== Segment start ==

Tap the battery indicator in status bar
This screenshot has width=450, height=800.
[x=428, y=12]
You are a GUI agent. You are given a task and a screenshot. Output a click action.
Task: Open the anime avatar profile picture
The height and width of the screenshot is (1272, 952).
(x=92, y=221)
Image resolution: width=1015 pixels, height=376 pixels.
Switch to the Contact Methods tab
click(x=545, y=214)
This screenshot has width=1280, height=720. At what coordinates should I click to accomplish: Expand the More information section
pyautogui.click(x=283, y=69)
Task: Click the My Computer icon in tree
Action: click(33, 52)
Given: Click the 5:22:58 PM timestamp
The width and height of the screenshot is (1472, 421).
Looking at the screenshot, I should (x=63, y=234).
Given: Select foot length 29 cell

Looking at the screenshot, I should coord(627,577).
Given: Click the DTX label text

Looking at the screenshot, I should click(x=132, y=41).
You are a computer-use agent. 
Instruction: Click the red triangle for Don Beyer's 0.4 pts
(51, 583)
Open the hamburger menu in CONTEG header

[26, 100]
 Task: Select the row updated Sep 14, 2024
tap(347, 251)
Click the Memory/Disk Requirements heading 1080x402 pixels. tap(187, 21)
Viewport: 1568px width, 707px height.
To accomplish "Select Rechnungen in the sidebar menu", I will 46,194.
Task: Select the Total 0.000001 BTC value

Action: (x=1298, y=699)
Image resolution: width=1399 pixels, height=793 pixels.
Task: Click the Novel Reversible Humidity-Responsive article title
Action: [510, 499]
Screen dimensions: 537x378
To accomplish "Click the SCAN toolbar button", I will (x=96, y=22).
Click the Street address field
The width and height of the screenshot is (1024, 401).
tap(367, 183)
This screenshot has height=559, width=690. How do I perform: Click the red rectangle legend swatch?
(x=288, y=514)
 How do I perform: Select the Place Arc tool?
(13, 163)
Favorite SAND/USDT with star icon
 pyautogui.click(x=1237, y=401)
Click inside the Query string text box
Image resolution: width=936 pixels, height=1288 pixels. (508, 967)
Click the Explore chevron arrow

== Segment end ==

◆ **What you should do**
All lines from the records above should be copied exactly.

◆ **Finished task**
Tap the battery indicator in status bar
This screenshot has width=450, height=800.
[x=428, y=12]
You are a GUI agent. You are given a task and a screenshot. Output a click action.
Task: Open the anime avatar profile picture
The height and width of the screenshot is (1272, 952).
(x=92, y=221)
Image resolution: width=1015 pixels, height=376 pixels.
Switch to the Contact Methods tab
click(x=545, y=214)
This screenshot has width=1280, height=720. At what coordinates should I click to accomplish: Expand the More information section
pyautogui.click(x=283, y=69)
Task: Click the My Computer icon in tree
Action: click(33, 52)
Given: Click the 5:22:58 PM timestamp
The width and height of the screenshot is (1472, 421).
Looking at the screenshot, I should (x=63, y=234).
Given: Select foot length 29 cell

Looking at the screenshot, I should coord(627,577).
Given: Click the DTX label text

Looking at the screenshot, I should click(x=132, y=41).
You are a computer-use agent. 
Instruction: Click the red triangle for Don Beyer's 0.4 pts
(51, 583)
Open the hamburger menu in CONTEG header

[26, 100]
 Task: Select the row updated Sep 14, 2024
tap(347, 251)
Click the Memory/Disk Requirements heading 1080x402 pixels. tap(187, 21)
Viewport: 1568px width, 707px height.
To accomplish "Select Rechnungen in the sidebar menu", I will 46,194.
Task: Select the Total 0.000001 BTC value

Action: (x=1298, y=699)
Image resolution: width=1399 pixels, height=793 pixels.
Task: Click the Novel Reversible Humidity-Responsive article title
Action: [510, 499]
Screen dimensions: 537x378
To accomplish "Click the SCAN toolbar button", I will (x=96, y=22).
Click the Street address field
The width and height of the screenshot is (1024, 401).
tap(367, 183)
This screenshot has height=559, width=690. How do I perform: Click the red rectangle legend swatch?
(x=288, y=514)
 How do I perform: Select the Place Arc tool?
(13, 163)
Favorite SAND/USDT with star icon
 pyautogui.click(x=1237, y=401)
Click inside the Query string text box
Image resolution: width=936 pixels, height=1288 pixels. (508, 967)
Click the Explore chevron arrow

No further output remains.